Start of Reading passage

Mukesh Ambani, chairman of Reliance Industries Limited, poses for photographers before addressing the annual shareholders meeting in Mumbai

BENGALURU (Reuters) – Reliance Industries Ltd’s <RELI.NS> quarterly profit fell for the first time in three years as its dominant energy business suffered inventory losses due to a slump in crude prices amid the coronavirus outbreak.

The company, which operates the world’s largest oil refining complex, said on Thursday it wrote down 42.45 billion rupees ($565 million).

As a result, consolidated profit of the conglomerate, led by Asia’s richest man Mukesh Ambani, plunged 39% to 63.48 billion rupees ($845 million) in the three months ended March 31, from a year earlier.

Analysts on average had expected 105.20 billion rupees, according to Refinitiv IBES data.

Revenue from operations fell to 1.39 trillion rupees from 1.43 trillion rupees a year earlier.

In a filing with stock exchanges, Reliance said it was accounting for “inventory holding losses in the energy businesses due to the dramatic drop in oil prices accompanied with unprecedented demand destruction due to COVID-19.”

Meanwhile, Reliance’s telecom business Jio continued to see double-digit growth in revenue as it added more subscribers.

Its retail business, which operates 10,000 stores selling groceries, consumer electronics and apparel, reported a modest 4% rise in revenue.

End of Reading passage

Tasks to carry out:
1. In the Reuters report on Reliance Industries, what quarterly profit had analysts expected on average?
2. Reproduce the Reuters report on Reliance Industries verbatim, everything from "BENGALURU (Reuters) –" down to "rupees a year earlier.".
3. According to the Reuters report on Reliance Industries, why did the company's quarterly profit fall?

Start of Provided data

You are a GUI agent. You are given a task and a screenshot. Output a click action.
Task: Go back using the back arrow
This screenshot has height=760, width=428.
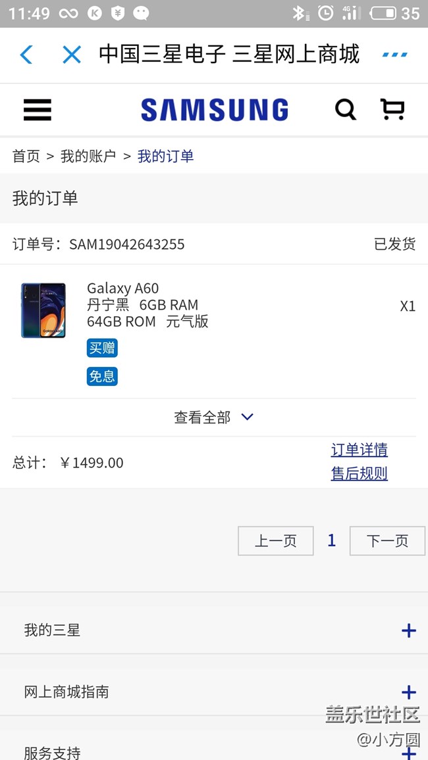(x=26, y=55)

End of Provided data

Answer list:
1. 105.20 billion rupees, according to Refinitiv IBES data.

2.
BENGALURU (Reuters) – Reliance Industries Ltd’s <RELI.NS> quarterly profit fell for the first time in three years as its dominant energy business suffered inventory losses due to a slump in crude prices amid the coronavirus outbreak.

The company, which operates the world’s largest oil refining complex, said on Thursday it wrote down 42.45 billion rupees ($565 million).

As a result, consolidated profit of the conglomerate, led by Asia’s richest man Mukesh Ambani, plunged 39% to 63.48 billion rupees ($845 million) in the three months ended March 31, from a year earlier.

Analysts on average had expected 105.20 billion rupees, according to Refinitiv IBES data.

Revenue from operations fell to 1.39 trillion rupees from 1.43 trillion rupees a year earlier.

3. The profit fell because the company's energy business suffered inventory losses when crude prices slumped amid the coronavirus outbreak, which led the company to write down 42.45 billion rupees ($565 million). In its filing, Reliance attributed these inventory holding losses to the dramatic drop in oil prices accompanied by unprecedented demand destruction due to COVID-19.